Another compelling factor is the ongoing climate change. Warmer oceans are causing some sharks to change their migration patterns and expand their territories. As a result, sharks are showing up in regions where they were previously rare, leading to unexpected encounters.

Ocean acidification and rising sea temperatures also affect the distribution and abundance of prey, pushing sharks closer to the shorelines in search of food. This displacement leads to an increased probability of sharks crossing paths with humans.

And it's not just terrors emerging from the deep, but ghastly horrors, unnatural aquatic corpses littering the shoreline. The stench of rotting seaweed and dead fish is simply ruining beach holidays, in places like Texas.

Warming water holds less and less oxygen, as Todd Crowl, director of the Institute of Environment at Florida International University, explains, accidentally creating the world's saddest haiku.

"The oxygen went to zero. Everything died," Crowl said. "It was very sad."

A warming ocean may also be to blame for bird die-offs.

Massive die-offs of birds on the coast of Mexico, following similar phenomena in Peru and Chile, are "most probably" due to a warming of the waters of the Pacific Ocean, authorities said Friday.

Mexico's agriculture and environment ministries "excluded the presence" of the AH5N1 virus responsible for bird flu and determined that the birds had starved to death.

"The most probable cause of this epidemiological event is the warming of the waters of the Pacific Ocean, due to the effects of the El Nino climate phenomenon," they said in a joint statement.

According to the ministries, the warming of the surface of the Pacific is causing fish to dive deeper, preventing birds from hunting them.

And around the globe, "fish are shrinking as the climate warms." You can hardly blame them for being annoyed.

Fish are the most diverse group of vertebrates, ranging from tiny gobies and zebrafish to gigantic tunas and whale sharks. They provide vital sustenance to billions of people worldwide via fisheries and aquaculture, and are critical parts of aquatic ecosystems.

But fish around the world are getting smaller as their habitats get warmer. For example, important commercial fish species in the North Sea have declined in size by around 16% in the 40 years to 2008, while the water temperature increased by 1–2℃. This “shrinking” trend is forecasted to significantly exacerbate the impacts of global warming on marine ecosystems.

. . .

The most popular current theories suggest the cause is due to a mismatch between how much oxygen a fish needs (to sustain its body’s metabolism) and how much it can get (via its gills).

The oceans are warming so much they're changing color, as sparkling blue water gives way to algae-choked green.

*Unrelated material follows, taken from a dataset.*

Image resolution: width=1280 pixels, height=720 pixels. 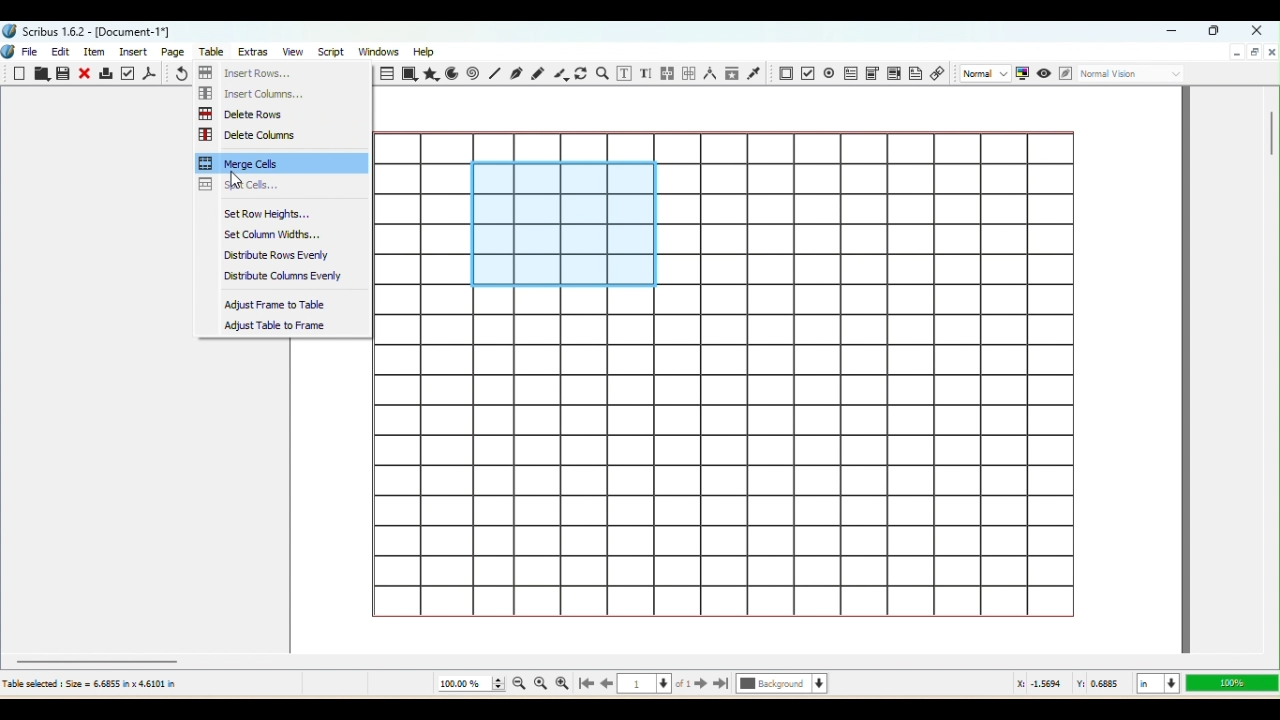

Ocean ecosystems are finely balanced and any change in the phytoplankton will send ripples across the food chain. “All changes are causing an imbalance in the natural organization of ecosystems. Such imbalance will only get worse over time if our oceans keep heating,” [Stephanie Dutkiewicz, senior research scientist in MIT’s Department of Earth, Atmospheric and Planetary Sciences and the Center for Global Change Science] told CNN.

Worse, a lot of the algae clogging waterways is highly toxic, creating apocalyptic hellscapes that inspire only deeper denial.

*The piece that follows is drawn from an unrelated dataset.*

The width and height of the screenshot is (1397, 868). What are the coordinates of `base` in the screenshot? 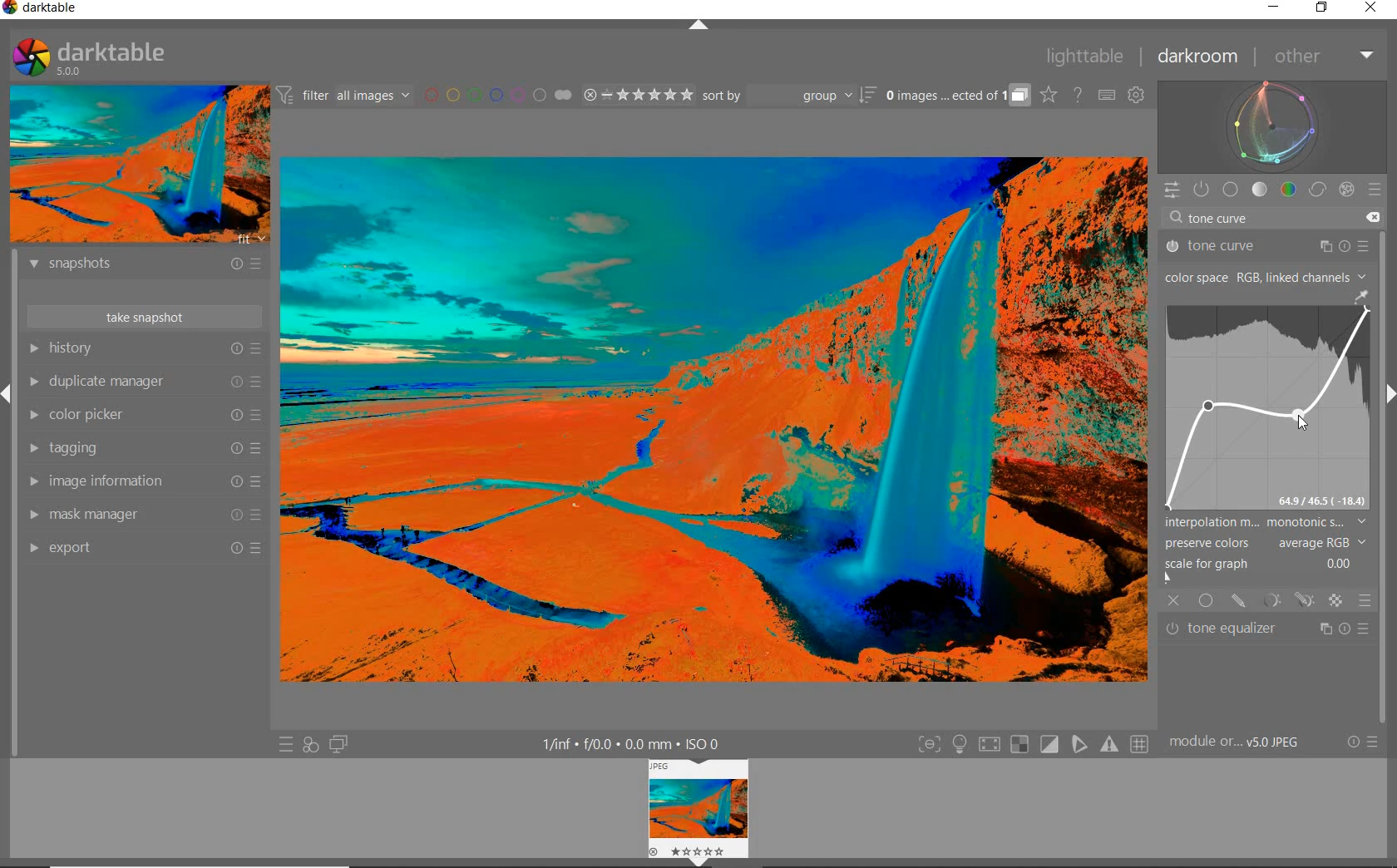 It's located at (1231, 188).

Living in Florida these days is like being in a real-life version of the movie Don’t Look Up.

. . .

And we can feel it now in coastal temperatures that have elevated water temperatures of the ocean into the hot-tub-range mid-90s, and threaten to turn the treasured offshore coral reefs in the Florida Keys into bleached graveyards.

You’d think these warning signs would be creating some new urgency among state leaders, and a growing resolve to do more to protect us from this steadily approaching peril.

But that’s not what’s happening.

Pride cometh before a fall — and the occasional deadly implosion— as man continues to "modify the world around us," with vainglorious technological adventurism. Titans and Titanics clash, killing a handful here, a thousand and a half there, and then entire habitats.

Man has won some battles and declared mastery over nature with each pyrrhic victory. Nature will win the war and we'll have nothing but our own arrogance to blame.